1923: Toledo railway commissioner W.E. McCann writes that buses have been tried on Toledo streets and "leave much to be desired.”
1949: The General Electric store in downtown Toledo is selling 10-inch model televisions for $239.
1958: The 710-foot John Sherwin is launched at Toledo Shipyards, the largest ship ever built there at a cost of $7 million.
1978: Toledo Public school teachers walk out on strike. The dispute evolves into a rancorous 22- day labor action against the school system.
April 11
1889: A Mr. W. Gordon of Oak Harbor fells 8,000 trees near Pemberville and sends them downstream on the Portage River to his sawmill, but lack of water leaves hundreds of logs stranded along the way.
1906: Toledo’s probation officer, Mary Corrigan, says the problem with children today is idleness. They have "nothing to do" and aren't forced to work around the house and just “run out to play.”

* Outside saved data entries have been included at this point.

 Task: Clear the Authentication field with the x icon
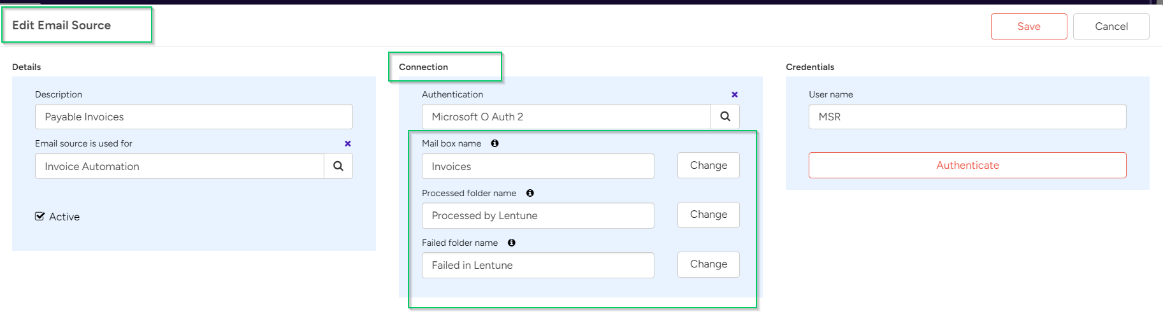point(735,94)
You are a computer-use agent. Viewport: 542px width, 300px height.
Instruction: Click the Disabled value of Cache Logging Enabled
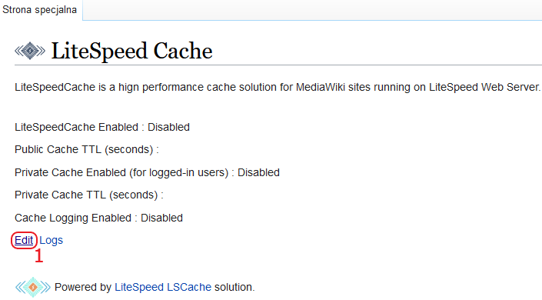(161, 218)
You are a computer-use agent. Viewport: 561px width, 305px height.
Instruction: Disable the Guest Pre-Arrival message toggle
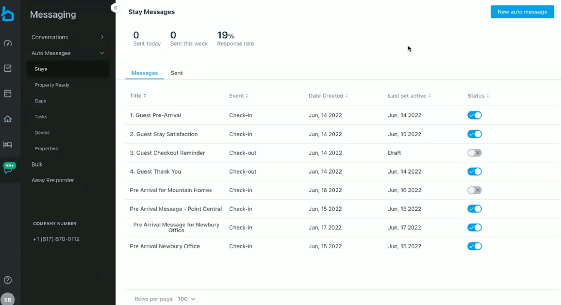pyautogui.click(x=474, y=115)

1924” Twenty men have died in the past 10 days in Toledo from an orgy of "canned heat” poisoning, which is an alcohol that is deadly. It became a lethal substitute for liquor during prohibition.

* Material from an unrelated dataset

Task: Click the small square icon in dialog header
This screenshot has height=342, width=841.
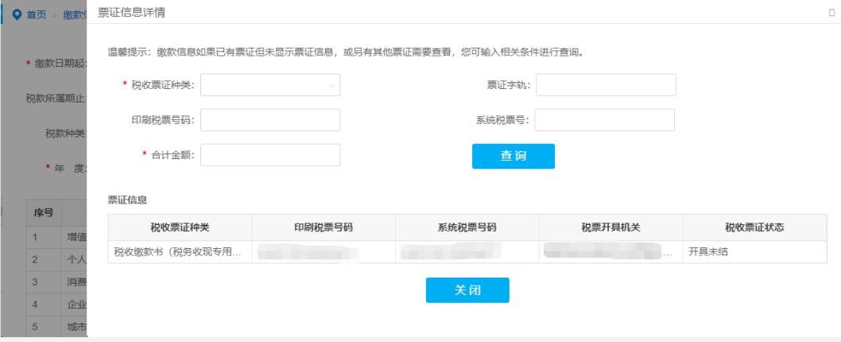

1927: Two Toledo men are captured on Lake Erie after their cabin cruiser, laden with Canadian liquor, was seized and riddled by bullets from the machine gun of a Coast Guard boat. Hundreds of cases of whiskey and barrels of beer were taken.
1965: The Point Place and Shoreland areas of Washington Township are hit by F-4 tornadoes on Palm Sunday. The damage is massive and widespread. At least 16 people are killed in Toledo, and many more fatalities occur across Southeast Michigan.
April 12
1918: Toledo policeman C.C. Dersch is treated for wounds after a gun battle in East Toledo in which he killed a suspected auto bandit. Officer Dersch was hit three times in his neck, stomach and shoulder.
1927: Over 2, 000 people converge at the Toledo Coliseum for a Ku Klux Klan Rally and afterwards hundreds marched through the streets.
1942: The farm labor shortage in Northwest Ohio prompts local sugar beet farmers to import hundreds of migrant families over a seven-county area. Eight hundred arrive in Fremont from southern Texas by train.
1952: A state wildlife investigation begins at Put-in-Bay after many song birds, squirrels and pheasants are killed by a chemical extermination program of rats on the island.